【大紀元日本7月23日】中国広東省東莞市は珠江デルタにおいて台湾出資企業が最も集中している地域だが、現在、電力不足のほか水資源の危機にも直面している。専門家は更に、水資源危機は東莞の社会経済を崩壊に至らしめる可能性があると指摘している。
「南方都市報」は、もし東莞市が節水をしなければ、現地社会経済は崩壊するであろうと見る中国大陸水利部門専門家の警告を伝えた。また、18日に東莞市で行われた「東莞市水型社会建設論壇」において水利部門水資源管理局副巡視員の陳暁軍氏が、昨年の東莞市年間水使用量は22億立方メートル、すでに省が定めた給水量のレッドラインを超えていることを指摘した。
1980年、東莞市の水使用量は8億3500万立方メートル、その90%は田畑の灌漑に使用されていた。しかし昨年、使用量は22億6700万立方メートルにまで上昇し、その88%が工業と都市住民の用水となった。
27年間、東莞市の国内総生産(GDP)は毎年20%のスピードで増長し、用水量も14億3200万立方メートル増加している。東莞市水利局水資源計画科職員・蘭建鋒氏の話では、東莞市の年間水使用量はすでに省が定めた給水量のレッドラインを突破している。2004年の用水水準計算に照らし合わせると都市給水保証率は86%だという。
東莞市の水資源の90%以上は現在、東江からの供給に頼っており、また同市汚染物質排出量は全省汚染物質排出総量の10%に上り、水資源が破壊されているという。
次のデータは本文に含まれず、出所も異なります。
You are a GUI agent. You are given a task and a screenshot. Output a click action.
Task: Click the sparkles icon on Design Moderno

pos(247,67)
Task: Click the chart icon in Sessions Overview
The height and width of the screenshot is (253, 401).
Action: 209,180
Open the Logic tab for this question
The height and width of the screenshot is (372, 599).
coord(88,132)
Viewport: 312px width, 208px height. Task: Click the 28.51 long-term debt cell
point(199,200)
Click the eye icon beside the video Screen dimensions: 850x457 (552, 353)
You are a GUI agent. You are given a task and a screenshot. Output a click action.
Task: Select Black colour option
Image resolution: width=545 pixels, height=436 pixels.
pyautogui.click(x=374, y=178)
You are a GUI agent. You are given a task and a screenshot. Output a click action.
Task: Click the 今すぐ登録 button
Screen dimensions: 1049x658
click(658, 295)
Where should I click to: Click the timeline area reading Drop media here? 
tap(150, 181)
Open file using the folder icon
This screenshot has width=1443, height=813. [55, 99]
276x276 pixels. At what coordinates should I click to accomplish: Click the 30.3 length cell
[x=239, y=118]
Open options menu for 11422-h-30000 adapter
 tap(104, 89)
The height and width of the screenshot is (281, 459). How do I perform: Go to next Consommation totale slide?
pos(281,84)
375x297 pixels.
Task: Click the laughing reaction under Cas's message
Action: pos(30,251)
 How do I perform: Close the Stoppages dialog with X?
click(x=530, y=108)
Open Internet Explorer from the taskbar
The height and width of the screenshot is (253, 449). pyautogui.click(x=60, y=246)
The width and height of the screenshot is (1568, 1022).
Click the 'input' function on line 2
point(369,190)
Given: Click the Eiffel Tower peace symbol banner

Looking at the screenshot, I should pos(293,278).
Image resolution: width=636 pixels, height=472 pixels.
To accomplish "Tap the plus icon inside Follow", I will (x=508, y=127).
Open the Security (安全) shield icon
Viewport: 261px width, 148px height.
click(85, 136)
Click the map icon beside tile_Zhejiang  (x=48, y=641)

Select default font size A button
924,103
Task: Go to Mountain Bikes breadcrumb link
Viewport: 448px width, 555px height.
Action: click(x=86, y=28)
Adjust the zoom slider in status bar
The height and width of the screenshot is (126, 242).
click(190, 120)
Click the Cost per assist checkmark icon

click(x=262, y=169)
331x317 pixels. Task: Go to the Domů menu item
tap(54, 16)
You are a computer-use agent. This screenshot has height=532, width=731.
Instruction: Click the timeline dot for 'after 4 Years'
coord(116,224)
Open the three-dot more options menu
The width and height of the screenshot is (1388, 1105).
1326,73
陳氏は、もし東江を保護できず、2003年の高潮や1963年の渇水のような事態に遭遇すれば東莞市の社会経済は崩壊するだろうと指摘している。
水資源の枯渇ほか、東莞市は水の使用の粗放、浪費が深刻な状況をもたらしている。 もし強制的な節水を行えば、同市の節水潜在力は毎年5億立方メートルあると見られている。